Mahkemece davanın kabulüne, dava konusu 162 parsel sayılı taşınmazın tapu kaydının iptaline, 6831 sayılı Kanunun 2/B maddesi uyarınca Hazine adına tapuya tesciline karar verilmiş, davalı ... tarafından temyizi üzerine hüküm, Yargıtay 20. Hukuk Dairesinin 03.12.2012 tarih ve 2012/4866 E. - 2012/13733 K. sayılı kararı ile bozulmuştur.

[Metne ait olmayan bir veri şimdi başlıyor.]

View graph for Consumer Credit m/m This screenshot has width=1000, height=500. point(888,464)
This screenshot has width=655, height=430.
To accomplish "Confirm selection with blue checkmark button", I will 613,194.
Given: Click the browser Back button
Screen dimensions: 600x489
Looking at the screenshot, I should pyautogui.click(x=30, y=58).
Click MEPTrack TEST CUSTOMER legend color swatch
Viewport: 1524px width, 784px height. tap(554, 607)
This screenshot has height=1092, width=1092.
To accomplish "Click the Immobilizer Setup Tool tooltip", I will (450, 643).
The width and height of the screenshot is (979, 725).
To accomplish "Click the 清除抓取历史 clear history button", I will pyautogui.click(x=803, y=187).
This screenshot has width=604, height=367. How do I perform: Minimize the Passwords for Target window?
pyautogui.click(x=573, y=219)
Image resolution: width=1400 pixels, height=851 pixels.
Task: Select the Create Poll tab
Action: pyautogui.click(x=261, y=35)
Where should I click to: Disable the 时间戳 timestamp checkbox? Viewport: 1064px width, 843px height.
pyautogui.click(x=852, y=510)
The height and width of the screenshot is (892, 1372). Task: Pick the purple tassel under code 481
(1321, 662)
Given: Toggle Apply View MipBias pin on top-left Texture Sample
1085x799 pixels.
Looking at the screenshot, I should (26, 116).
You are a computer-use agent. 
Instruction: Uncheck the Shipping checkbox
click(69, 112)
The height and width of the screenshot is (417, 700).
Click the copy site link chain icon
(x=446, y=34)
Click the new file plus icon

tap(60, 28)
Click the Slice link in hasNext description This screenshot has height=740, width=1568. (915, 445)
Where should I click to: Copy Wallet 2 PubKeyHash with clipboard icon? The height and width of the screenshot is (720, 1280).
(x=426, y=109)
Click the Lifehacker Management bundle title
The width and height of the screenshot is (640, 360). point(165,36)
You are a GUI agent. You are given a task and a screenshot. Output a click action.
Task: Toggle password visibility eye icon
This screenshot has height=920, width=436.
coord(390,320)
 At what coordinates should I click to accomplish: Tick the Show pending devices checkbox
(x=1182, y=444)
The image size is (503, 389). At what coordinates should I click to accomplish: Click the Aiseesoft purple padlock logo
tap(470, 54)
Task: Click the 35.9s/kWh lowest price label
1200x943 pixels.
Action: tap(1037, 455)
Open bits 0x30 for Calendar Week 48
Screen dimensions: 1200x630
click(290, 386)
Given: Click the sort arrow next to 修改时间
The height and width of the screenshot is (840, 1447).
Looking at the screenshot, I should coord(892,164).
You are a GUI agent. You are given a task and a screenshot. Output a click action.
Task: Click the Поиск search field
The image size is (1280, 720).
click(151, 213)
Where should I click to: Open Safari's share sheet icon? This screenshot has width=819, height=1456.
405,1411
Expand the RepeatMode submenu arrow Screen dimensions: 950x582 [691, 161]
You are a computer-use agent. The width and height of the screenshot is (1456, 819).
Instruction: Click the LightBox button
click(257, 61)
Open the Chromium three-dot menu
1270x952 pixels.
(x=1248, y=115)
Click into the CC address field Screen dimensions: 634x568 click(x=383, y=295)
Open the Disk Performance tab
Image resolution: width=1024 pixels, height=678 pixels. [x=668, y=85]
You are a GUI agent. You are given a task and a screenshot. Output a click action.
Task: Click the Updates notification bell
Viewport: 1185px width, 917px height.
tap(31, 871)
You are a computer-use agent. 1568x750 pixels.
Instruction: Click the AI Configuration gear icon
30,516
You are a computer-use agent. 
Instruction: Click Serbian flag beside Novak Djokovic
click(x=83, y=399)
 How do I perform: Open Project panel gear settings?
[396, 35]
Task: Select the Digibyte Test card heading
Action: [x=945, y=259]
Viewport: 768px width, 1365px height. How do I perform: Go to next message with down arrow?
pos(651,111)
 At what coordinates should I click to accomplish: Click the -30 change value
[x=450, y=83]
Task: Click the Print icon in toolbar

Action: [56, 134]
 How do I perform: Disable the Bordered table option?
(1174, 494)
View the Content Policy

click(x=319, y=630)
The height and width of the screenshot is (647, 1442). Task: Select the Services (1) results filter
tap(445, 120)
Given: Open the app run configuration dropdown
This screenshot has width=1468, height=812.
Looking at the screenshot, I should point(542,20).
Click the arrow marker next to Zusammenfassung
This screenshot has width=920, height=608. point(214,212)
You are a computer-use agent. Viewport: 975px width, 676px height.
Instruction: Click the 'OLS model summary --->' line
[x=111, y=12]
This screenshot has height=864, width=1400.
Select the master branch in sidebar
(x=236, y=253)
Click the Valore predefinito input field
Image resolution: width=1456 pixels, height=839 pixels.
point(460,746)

Hükmüne uyulan bozma kararında özetle; ""6292 sayılı “Orman Köylülerinin Kalkınmalarının Desteklenmesi ve Hazine Adına Orman Sınırları Dışına Çıkarılan Yerlerin Değerlendirilmesi İle Hazineye Ait Tarım Arazilerinin Satışı Hakkında Kanun”, 26/04/2012 tarihli ve 28275 sayılı Resmî Gazetede yayımlanarak, aynı tarihte yürürlüğe girmiş ve aynı Kanunla 17/10/1983 tarihli ve 2924 sayılı Orman Köylülerinin Kalkınmalarının Desteklenmesi Hakkında Kanun ile 16/02/1995 tarihli ve 4070 sayılı Hazineye Ait Tarım Arazilerinin Satışı Hakkında Kanun yürürlükten kaldırılmış, 6831 sayılı Kanunun bazı maddelerinde de değişiklikler yapılmış, bu cümleden olarak, diğer bir çok hükmün yanı sıra, 6831 sayılı Kanunun 2/B maddesi gereğince Hazine adına orman sınırları dışına çıkarılan alanlara ilişkin tapu kaydına konulan şerhlerin silinmesi, bu alanlar için Hazine tarafından dava açılmaması, açılan davalardan vazgeçilmesi ya da davaların durdurulması, tapusunun iptaline karar verilen taşınmazların tekrar tapu sahibine iadesi gibi konular düzenlenmiştir. Bu düzenlemelerin, dava konusu taşınmazın niteliğine ve durumuna göre, görülmekte olan davaya etkisinin değerlendirilmesi gerektiğine"" değinilmiştir.
Mahkemece, bozma kararına uyulduktan sonra davanın reddine, karar verilmiş, hüküm, davacı Hazine vekili tarafından esasa yönelik olarak temyiz edilmiştir.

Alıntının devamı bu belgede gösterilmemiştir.